For the first time a faith pavilion will be part of COP28, the United Nations Climate Change Conference, to inspire ambitious goals and call for concrete commitments on climate change. The Pope is attending the opening.
Shane Goldie, a 22-year-old Indigenous student minister from Alberta Canada, notes: “In many Indigenous cultures the Earth is viewed as sacred . . . the spiritual relationship to the Earth fosters a sense of responsibility and stewardship.”
He also said: “I see the effects of climate change on our Indigenous communities . . . I think it’s important for people of all faiths, denominations and backgrounds to be able to have a space where they can . . . share something that is globally common.”
Back in June 2015, a few months before the Paris Climate Change Summit, then CNN religion editor Daniel Burke reported these powerful quotes from Pope Francis’s Paris COP 21 encyclical:
“Never have we so hurt and mistreated our common home as we have in the last 200 years.”
“We are not God. The Earth was here before us and was given to us.”

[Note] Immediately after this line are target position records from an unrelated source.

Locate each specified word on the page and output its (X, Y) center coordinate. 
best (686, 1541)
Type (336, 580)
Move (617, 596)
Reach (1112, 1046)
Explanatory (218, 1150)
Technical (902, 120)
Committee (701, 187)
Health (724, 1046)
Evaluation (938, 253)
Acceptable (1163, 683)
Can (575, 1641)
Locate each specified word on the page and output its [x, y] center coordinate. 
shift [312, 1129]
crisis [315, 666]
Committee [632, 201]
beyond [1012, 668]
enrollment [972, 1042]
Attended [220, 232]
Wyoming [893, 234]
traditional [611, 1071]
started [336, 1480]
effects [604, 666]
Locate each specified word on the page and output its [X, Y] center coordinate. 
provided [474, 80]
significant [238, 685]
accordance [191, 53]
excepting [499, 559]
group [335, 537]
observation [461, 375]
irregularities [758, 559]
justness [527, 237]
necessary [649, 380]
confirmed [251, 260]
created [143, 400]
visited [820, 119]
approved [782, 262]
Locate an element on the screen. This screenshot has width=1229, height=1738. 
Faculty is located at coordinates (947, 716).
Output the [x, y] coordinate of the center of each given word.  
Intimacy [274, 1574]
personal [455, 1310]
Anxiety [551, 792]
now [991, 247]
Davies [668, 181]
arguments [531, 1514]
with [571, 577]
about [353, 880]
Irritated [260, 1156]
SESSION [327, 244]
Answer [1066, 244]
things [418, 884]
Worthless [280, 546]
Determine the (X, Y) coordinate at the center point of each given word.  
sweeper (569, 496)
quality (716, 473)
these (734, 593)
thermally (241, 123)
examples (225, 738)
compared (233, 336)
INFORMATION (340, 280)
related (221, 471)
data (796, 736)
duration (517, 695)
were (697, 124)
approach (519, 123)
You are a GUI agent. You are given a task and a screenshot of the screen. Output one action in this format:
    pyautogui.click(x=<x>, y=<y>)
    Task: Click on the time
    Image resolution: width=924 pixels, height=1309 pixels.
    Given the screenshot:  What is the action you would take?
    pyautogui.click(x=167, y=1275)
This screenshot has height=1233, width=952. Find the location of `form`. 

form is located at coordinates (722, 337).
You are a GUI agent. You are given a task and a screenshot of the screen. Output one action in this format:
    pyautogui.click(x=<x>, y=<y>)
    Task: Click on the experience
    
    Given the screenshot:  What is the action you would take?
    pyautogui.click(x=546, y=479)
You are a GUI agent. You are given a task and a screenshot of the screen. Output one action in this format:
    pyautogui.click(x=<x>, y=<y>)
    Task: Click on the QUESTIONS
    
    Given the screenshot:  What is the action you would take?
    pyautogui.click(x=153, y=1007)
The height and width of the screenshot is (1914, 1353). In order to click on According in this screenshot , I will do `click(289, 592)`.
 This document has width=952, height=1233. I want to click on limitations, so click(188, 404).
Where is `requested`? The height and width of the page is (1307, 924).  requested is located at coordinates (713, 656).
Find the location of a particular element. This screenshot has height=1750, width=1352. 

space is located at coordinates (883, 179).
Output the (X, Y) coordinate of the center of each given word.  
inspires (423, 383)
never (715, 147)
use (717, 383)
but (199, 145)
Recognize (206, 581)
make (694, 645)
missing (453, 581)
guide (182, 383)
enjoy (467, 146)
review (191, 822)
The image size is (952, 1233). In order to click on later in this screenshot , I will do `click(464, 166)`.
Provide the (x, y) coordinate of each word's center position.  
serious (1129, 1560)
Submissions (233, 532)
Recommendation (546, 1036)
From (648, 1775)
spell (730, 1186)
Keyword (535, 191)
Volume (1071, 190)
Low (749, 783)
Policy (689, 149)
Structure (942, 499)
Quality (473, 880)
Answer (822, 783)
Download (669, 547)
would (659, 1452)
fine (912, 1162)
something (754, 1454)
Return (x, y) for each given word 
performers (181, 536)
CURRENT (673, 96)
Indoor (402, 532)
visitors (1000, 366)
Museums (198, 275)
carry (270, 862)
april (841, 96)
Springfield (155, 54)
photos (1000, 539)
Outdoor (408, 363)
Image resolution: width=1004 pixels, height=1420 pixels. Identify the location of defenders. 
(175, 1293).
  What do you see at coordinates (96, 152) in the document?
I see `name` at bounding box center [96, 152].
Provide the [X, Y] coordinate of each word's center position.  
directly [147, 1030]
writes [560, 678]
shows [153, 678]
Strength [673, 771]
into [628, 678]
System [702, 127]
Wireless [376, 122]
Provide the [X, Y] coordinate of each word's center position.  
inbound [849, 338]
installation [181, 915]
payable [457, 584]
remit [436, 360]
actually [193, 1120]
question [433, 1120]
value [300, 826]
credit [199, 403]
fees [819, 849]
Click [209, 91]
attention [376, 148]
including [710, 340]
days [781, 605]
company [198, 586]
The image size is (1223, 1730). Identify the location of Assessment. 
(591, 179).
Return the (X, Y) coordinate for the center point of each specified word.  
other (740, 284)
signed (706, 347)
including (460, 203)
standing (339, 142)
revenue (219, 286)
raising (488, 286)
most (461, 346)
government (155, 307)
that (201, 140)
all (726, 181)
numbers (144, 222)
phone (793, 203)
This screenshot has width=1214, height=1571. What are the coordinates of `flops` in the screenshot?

“The idea of infinite or unlimited growth, which proves so attractive to economists, financiers and technology experts . . . is based on the lie that there is an infinite supply of the Earth’s goods, and this leads to the planet being squeezed dry at every limit.”
“Yet all is not lost. Human beings, while capable of the worst, are also capable of rising above themselves, choosing again what is good, and making a new start.”
“The exploitation of the planet has already exceeded acceptable limits and we still have not solved the problem of poverty.”
“Doomsday predictions can no longer be met with irony or disdain.”
More than anything, I believe Pope Francis’s 10th commandment on the subject: Believe you can make a difference. Indeed, I have confidence and faith that I can, and for that reason, I do this.
Finally I join in with this message from the Pope: Hey you, stop ignoring climate change.
Plus, we are all in this together. As yet, there is still no planet B.